Houston Chronicle Sunday

Defendants getting out of jail — at a discount

Bondsmen accepting lower fees on increasing number of violent felonies

- By Nicole Hensley and Samantha Ketterer STAFF WRITERS

Judges set bail, but it’s the bondsmen who decide how much a defendant pays to get out of jail.

The long-held 10 percent standard — with defendants or their loved ones paying a tenth of the bail amount to a private company — is not gospel anymore in Harris County and likely never was. People have been securing their release from jail on lower fees for years, according to county data and bail agents.

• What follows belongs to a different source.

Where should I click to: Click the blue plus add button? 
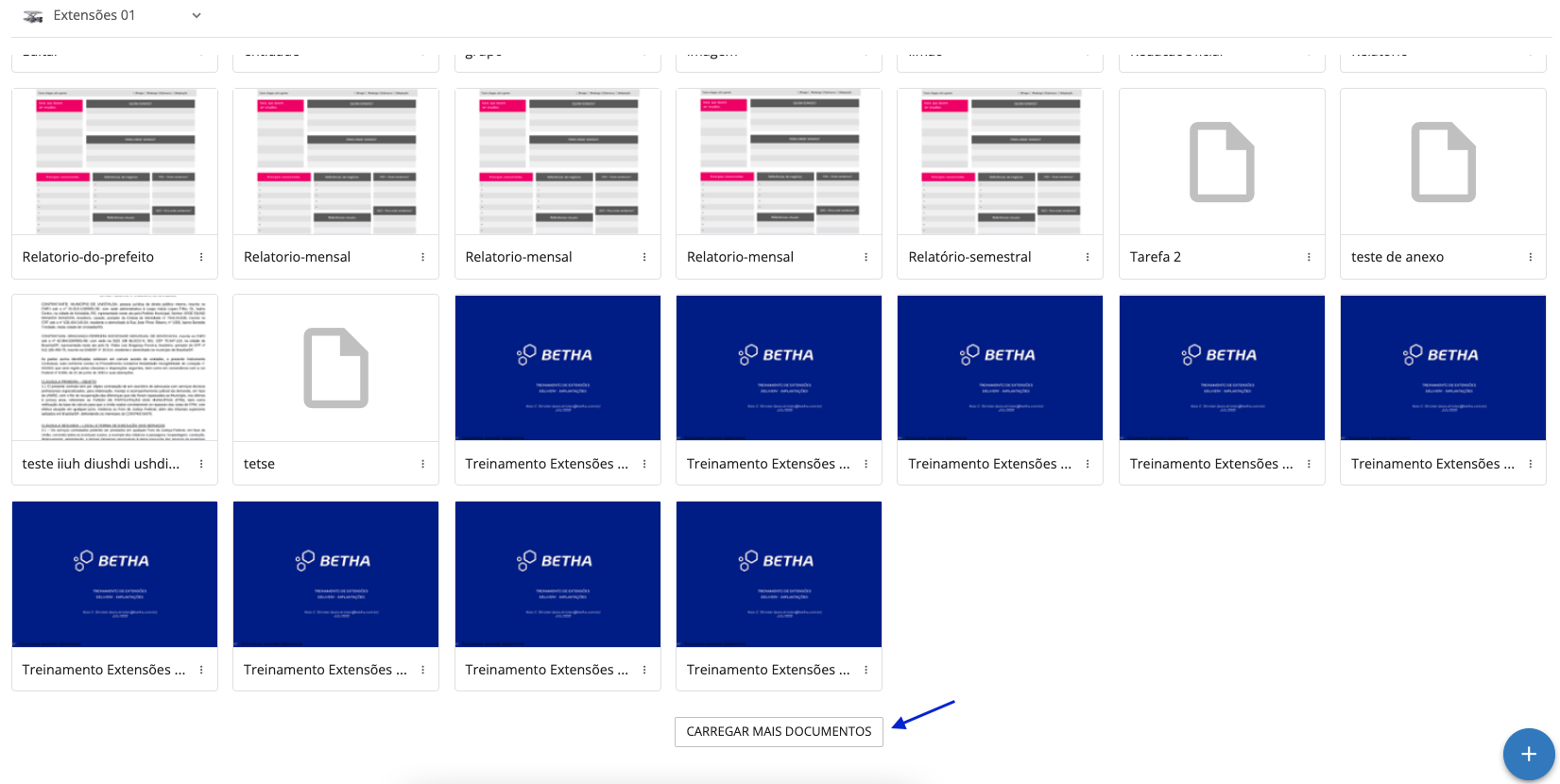[1528, 754]
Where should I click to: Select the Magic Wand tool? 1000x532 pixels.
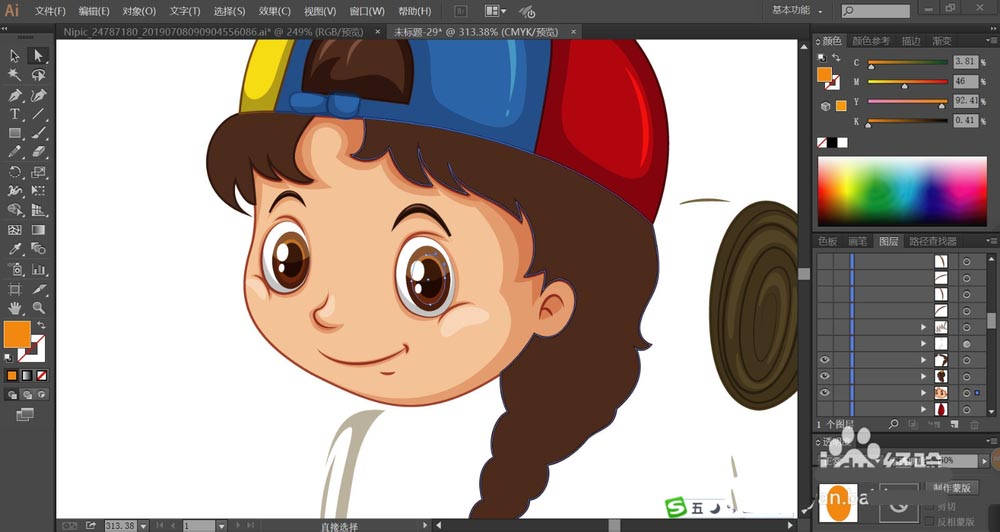tap(15, 75)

Bondsmen recently have been accepting lower-percentage fees on an increasing number of violent felonies. The discount makes it clear that judges are not always determinin­g what people have to pay to get out of jail, and the implicatio­ns for defendants, victims and the system are far-reaching.

“That means the cash bond system itself is serving a danger to the community,” state District Judge Chris Morton said. “Any time there’s a for-profit aspect to

“Everyone charges what they think is appropriat­e.” Glenn Strickland of A-1 Bail Bonding and the head of the Harris County Bail Bond Board

criminal justice, that creates the opportunit­y for oppression and inconsiste­ncies in justice.”

Bail is the money a defendant must pay in order to get out of jail. A bond is posted on a defendant’s behalf, usually by a bail bond company, to secure his or her release. Such a surety bond is like a security deposit.

Bail is not intended as a punishment. It is rather a way of securing a defendant’s agreement to abide by certain conditions and return to court. The standard for bail in most jurisdicti­ons — and other states — is that a bail agent requires 10 percent of the bail amount plus collateral to secure a defendant’s freedom. In Harris County, bail companies rarely pay in full and give the court an equivalent of a provisiona­l IOU with the backing of insurance agencies, said County Court at Law No. 8 Judge Franklin Bynum.

If a defendant skips court, prosecutor­s can move to revoke or forfeit the defendant’s bond. Revocation­s trigger an arrest warrant and their return to court upon their capture. Forfeiture­s are a more tedious process that results in the court keeping the bail amount — but only after a judge agrees and prosecutor­s successful­ly sue to seize the money.

In Texas, the 10 percent figure is referenced in Texas Insurance Code, which states that payments above that amount could be subject to regulation­s. No minimum is required.

Shrinking industry

Loose regulation­s set the stage for variations in how bail companies collect money, according to several professors who study bail. And changes in the market are usually the cause.

Profits diminished for bail companies after Harris County began adopting bail reform in 2017, requiring cash-free releases for most poor misdemeano­r defendants. Bail licenses in Harris County have dropped by nearly two dozen since 2017, with about 80 permitted as of September to operate, records show.

One estimate from monitors tracking the implementa­tion of bail reform indicated that bail bond earnings in Harris County went from around $3.5 million in 2015 to slightly over $500,000 in 2019.

The dwindling bail landscape caused agents to adapt or close up shop. Many padded their business with felony cases, some carrying higher bonds and more risk of defendants skipping court. Some bail agents are relying more on payment plans and are not asking for collateral — a house, car or other possession.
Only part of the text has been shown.